KOLPOKOUSHOL: An Antidisciplinary Experimental Lab
Kolpokoushol is an open platform for talented individuals of Bangladesh to work together, and develop new ideas, despite the differences in their fields of education. With the unique idea of an antidisciplinary environment inspired by the MIT Media Lab at the Massachusetts Institute of Technology (MIT), Kolpokoushol intends to encourage its participants to solve local and community specific problems.
From July 21 to July 24, Kolpokoushol held a workshop for students who value creativity and have an interest in engineering or mathematics in the undergraduate level. Other than students with such backgrounds, they also accepted students from journalism, law, business, fine arts and even schools and colleges. The selection process is highly competitive as the students have to excel in an application specially designed by the mentors of this year.

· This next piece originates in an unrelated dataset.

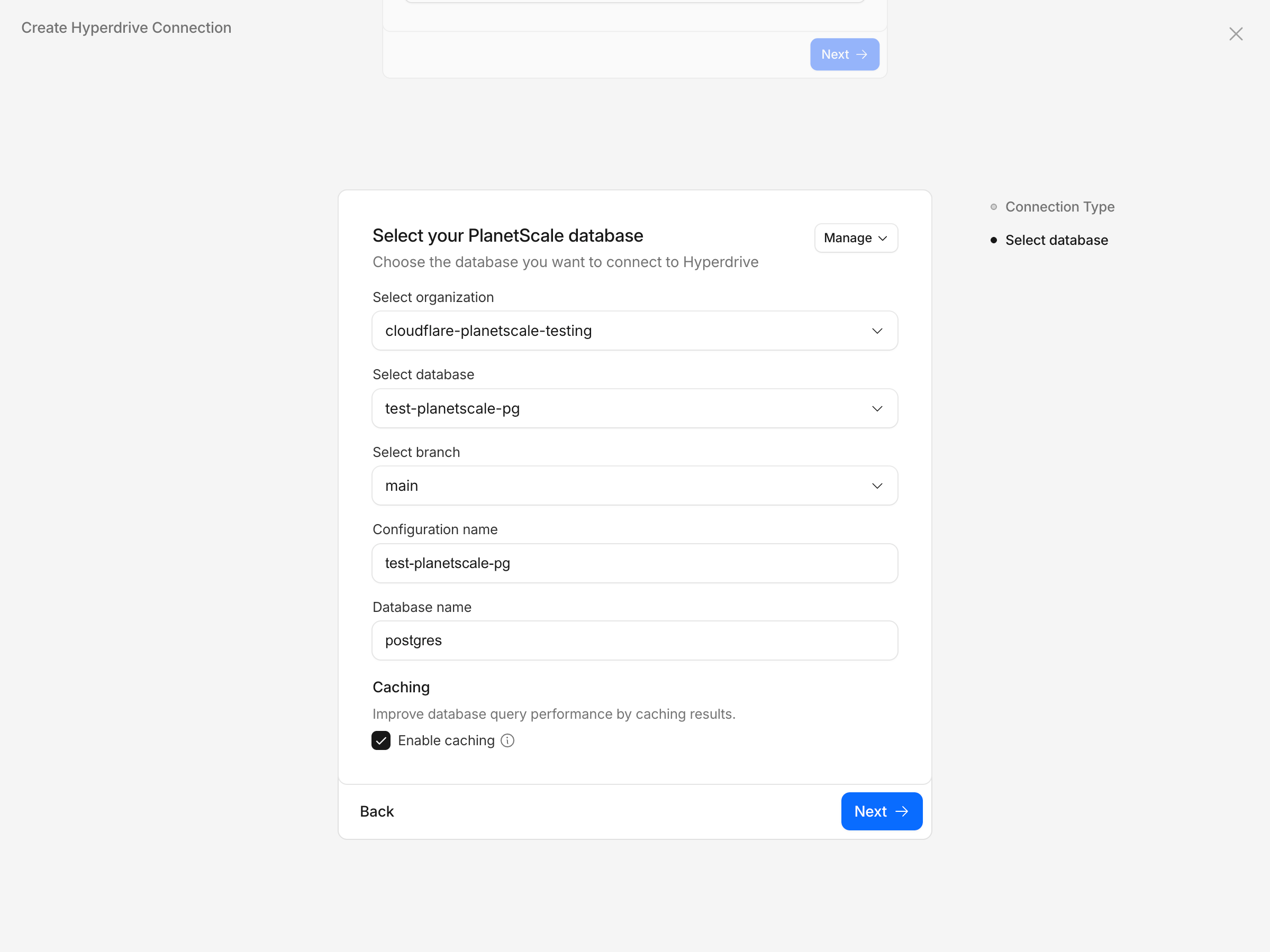Image resolution: width=1270 pixels, height=952 pixels.
Task: Click Back to return to previous step
Action: tap(377, 811)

This year, the workshop included Syed Ishtiaque Ahmed (PhD candidate, Cornell University), Deeni Fatiha (MIT '13, Harvard '18), Syed Arefinul Haque (PhD student, Northeastern University), Arpeeta Shams Mizan (LLM, Harvard Law School '15), Devabrata Chakraborty (Director, Governance Innovation Unit, Prime Minister's Office) and the founder of Kolpokoushol, Nazmus Saquib (PhD student, MIT Media Lab) who carried out several interactive sessions focused on innovating the use of data analytics in the fields of journalism and law in Bangladesh. Sessions and projects were offered in more topics like mixed reality, big data visualisation and wearable electronics.
Throughout the whole programme, the participants got to brainstorm about a variety of innovative topics such as design thinking, data science, law adoption and rapid hardware prototyping. At the end of the four day-long programme, highly original prototypes were the final output of the participants, who worked together in groups regardless of their major and age. On July 24, the projects were open for public display.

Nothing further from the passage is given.